Oracle disk encryption

The Oracle Block Volume service is a cloud-based storage service provided by Oracle Cloud Infrastructure (OCI) that enables you to create and manage block volumes, which are high-performance, persistent storage devices that can be attached to an instance in OCI.

Using the Oracle disk encryption feature, you can pass your own managed keys to Portworx, which will encrypt your cloud drives using those keys. The Oracle Block Volume service allows encrypting block volumes at rest (not active or being accessed by a compute instance), using the Advanced Encryption Standard (AES) algorithm with 256-bit encryption. To achieve this, you should:

  1. Create a custom encryption key.
  2. Use the key to encrypt disks.

Create a custom encryption key

To create a custom disk encryption key stored in the Vault service:

  1. Follow this procedure to create Oracle Vault service.

  2. Create a master encryption key using symmetric Advanced Encryption Standard (AES) algorithm with 256-bit encryption. Oracle Block Volume service only allows the AES algorithm for encrypting block devices. For more information, see Securing Block Volume.

  3. Create an IAM policy so that the Oracle Block Volume service can access the master encryption key stored in the Vault service. For more information, see Common Policies. For example, create an IAM policy with the following policy statement, replacing the target.key.id value with the OCID of your master encryption key.
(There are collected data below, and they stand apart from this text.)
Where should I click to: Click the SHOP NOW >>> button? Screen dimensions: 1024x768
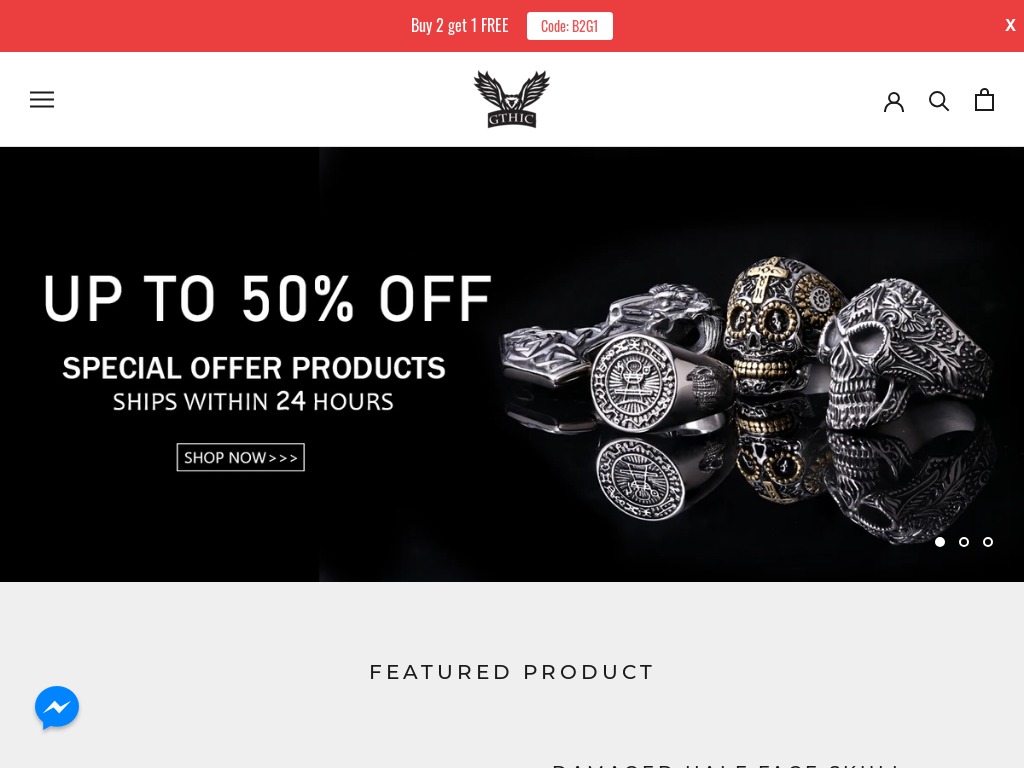tap(240, 457)
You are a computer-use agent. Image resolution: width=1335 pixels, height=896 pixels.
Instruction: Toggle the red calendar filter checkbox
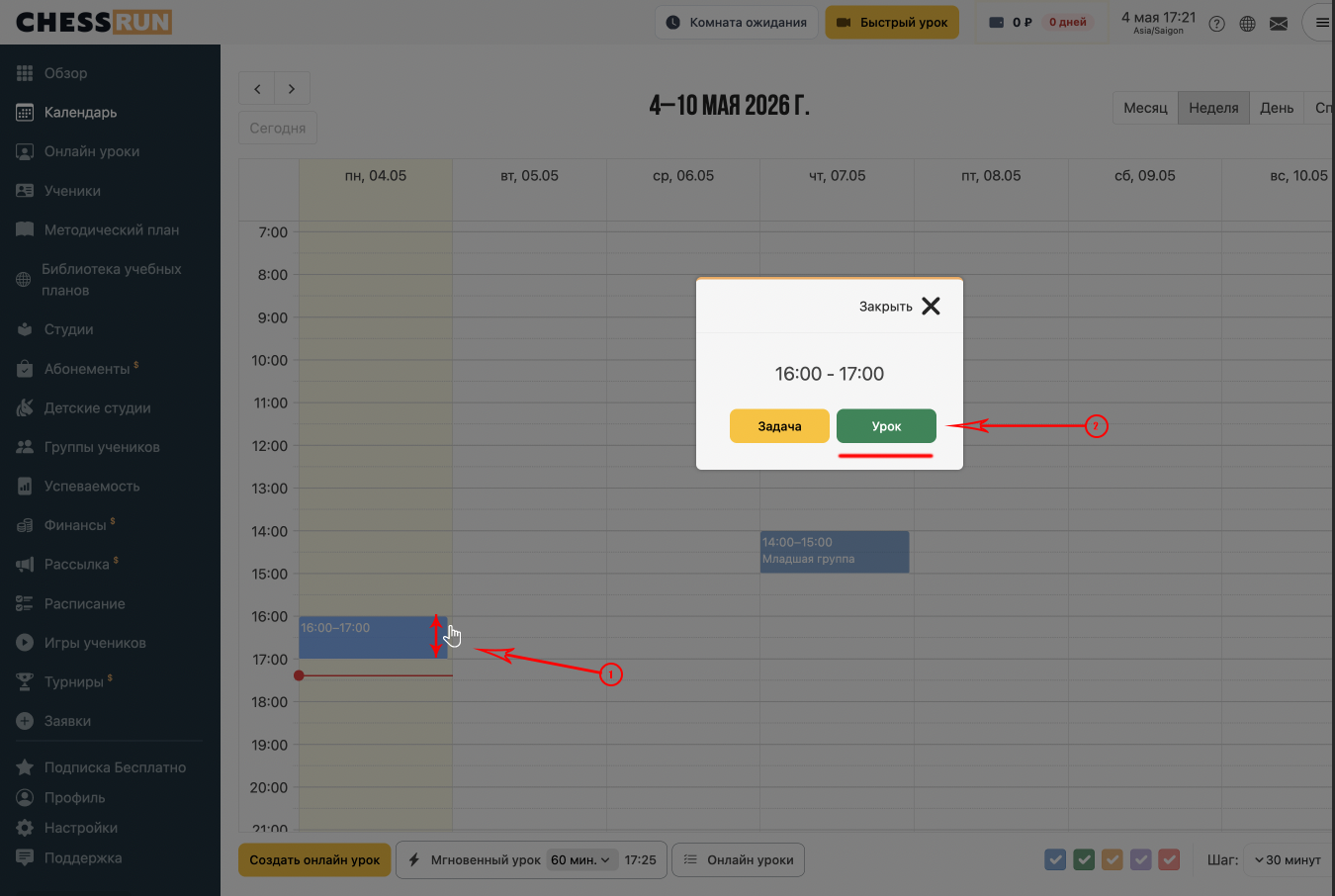pos(1169,859)
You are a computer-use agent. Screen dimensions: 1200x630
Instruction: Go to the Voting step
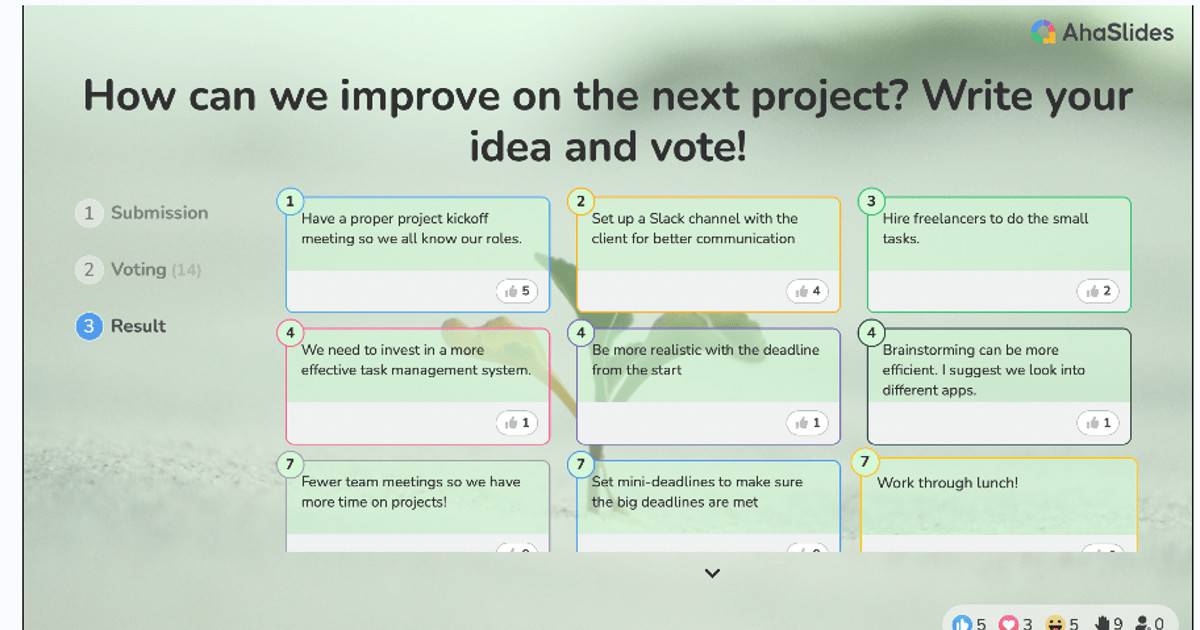point(139,269)
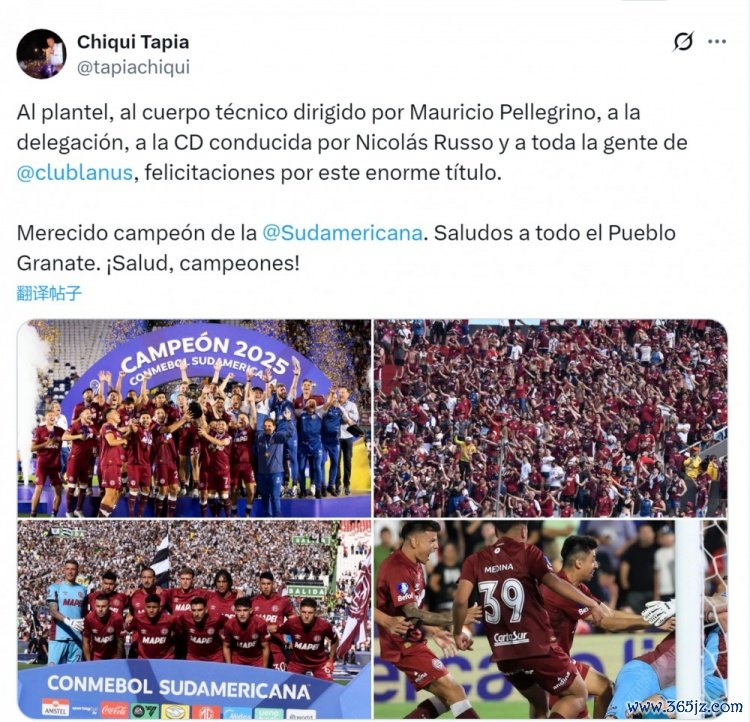Click the Conmebol Sudamericana banner in lineup photo
Image resolution: width=750 pixels, height=722 pixels.
(x=178, y=688)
    Allow service blockstorage, oke to use keys in compartment dev where target.key.id = 'ocid1.key.oc1.iad.b5r5xcpzaaazi.***'

Associate the encryption key with your StorageCluster

After creating the disk encryption key, perform the following procedure during Portworx installation:

  1. Create the ociapikey Kubernetes secret in the namespace, which you want to install Portworx:

    kubectl create secret generic ociapikey \
    --namespace kube-system \
    --from-file=oci_api_key.pem=oci_api_key.pem \
    --from-literal=PX_ORACLE_user_ocid="***" \
    --from-literal=PX_ORACLE_fingerprint="***”
  2. Specify the encryption key in the StorageCluster device spec:

    cloudStorage:
    deviceSpecs:
    - type=pv-10,size=150,kms=<ocid-of-encr-key>
  3. (Optional) Verify if the disks are encrypted with your managed keys:

    pxctl cloudrive list

    The (cmk) label in the output confirms that the specified disk is encrypted:

    px-do-not-delete-xxxxxxxx-xxxx-xxxx-xxxx-29330f3de598(data)(cmk)
note

If you provide an incorrect kms encryption key, Portworx installation will fail.